I’m honored - and some days cursed - to be part of a passionate text group of sports fans that originated in Northwest Indiana. This group includes Valparaiso natives, their adult children, the occasional friend that passes through the group (they don’t last long as the aforementioned hundreds of daily messages quickly thin the herd) and a few other diehard sports fans such as myself.
We call this group “Sports Only,” but it’s hardly just that. If a member is going on vacation, someone is quick to provide food recommendations. Political conversations come and go. Movie reviews and local construction critiques fill the light days. We rib each other. We provide advice to each other. We genuinely enjoy the interactions that technology affords us.
We also share a connection to Scott Drew, although Scott is most definitely not a member of the group. Some went to high school or college with Scott. Others worked alongside him in some capacity at Valparaiso. My connection stems from being a student journalist when Scott was a rising assistant coach. My last journalism act as a student was covering the press conference when he was announced as Valparaiso’s basketball coach. The most money I’ve ever spent as a fan for a sporting event came the night I joined many of the “Sports Only” members in traveling to Indianapolis for the 2021 national title game.

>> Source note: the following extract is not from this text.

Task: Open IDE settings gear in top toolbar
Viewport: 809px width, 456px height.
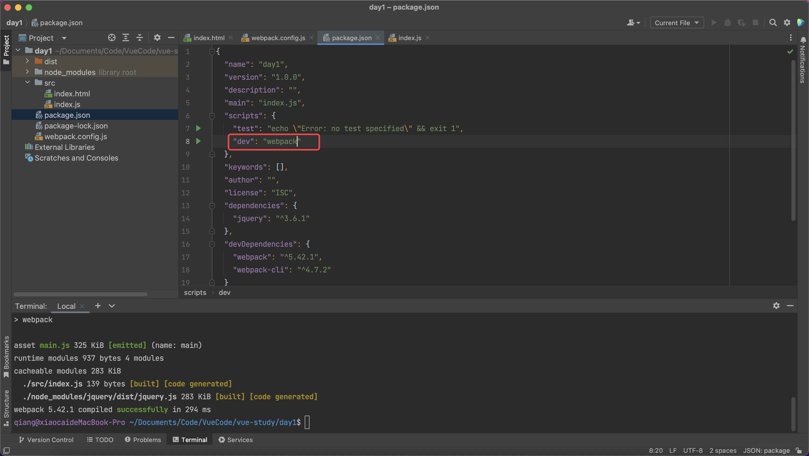Action: click(787, 23)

Job rumors surrounding Scott Drew have become something of an annual event. His name has been linked to jobs ever since it became clear that he engineered the greatest rebuild in college basketball history. He took a program that was destroyed by scandal and took it to the pinnacle of the sport.

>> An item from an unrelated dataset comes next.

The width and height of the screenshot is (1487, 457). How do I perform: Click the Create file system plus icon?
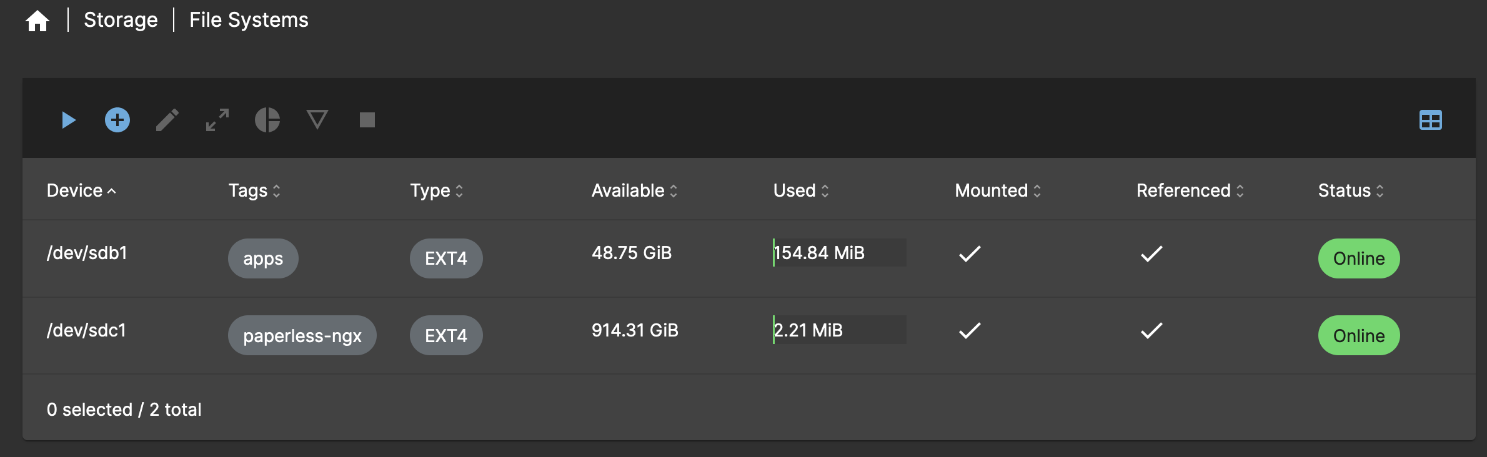(117, 120)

Some of the recent rumors were Memphis in 2009, Illinois in 2017, Indiana in 2021 and Louisville this year. I’m sure I’m missing a few. Whenever there is a sexy job opening, the “Sports Only” thread erupts. Hundreds and hundreds of messages being fired back and forth. Discussions of housing markets in Champaign, Bloomington and Louisville have flooded my inbox. The rumors persist for a week or two, sometimes for an entire season, and I’ve loathed all of the interactions.

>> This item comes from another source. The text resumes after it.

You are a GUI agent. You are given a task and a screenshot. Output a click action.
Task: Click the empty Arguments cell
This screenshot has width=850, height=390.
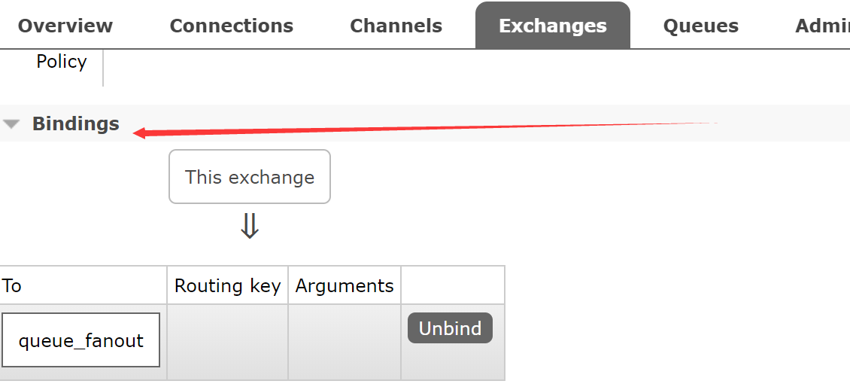coord(345,342)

If you’re going to take a job, then take a job. If you’re going to act like you’re taking a job just to get a raise, you can play that card once, maybe twice. (To be fair, if played correctly, a good number of coaches have gotten or are going to get raises this cycle because of the search debacle at Louisville, the SMU/USC/Arkansas shift as well as Coach Cal’s late-night Mayfloweresque move to Fayetteville)
I want to be clear, my above paragraph isn’t me taking a shot at Scott Drew. I know how this game is played. I watched it with Bryce Drew when he was at Valparaiso. Mississippi State. Tulsa. DePaul. By the time he left for Vanderbilt I was so sick of covering coaching rumors that I almost just stayed in New York City following the 2016 NIT title game.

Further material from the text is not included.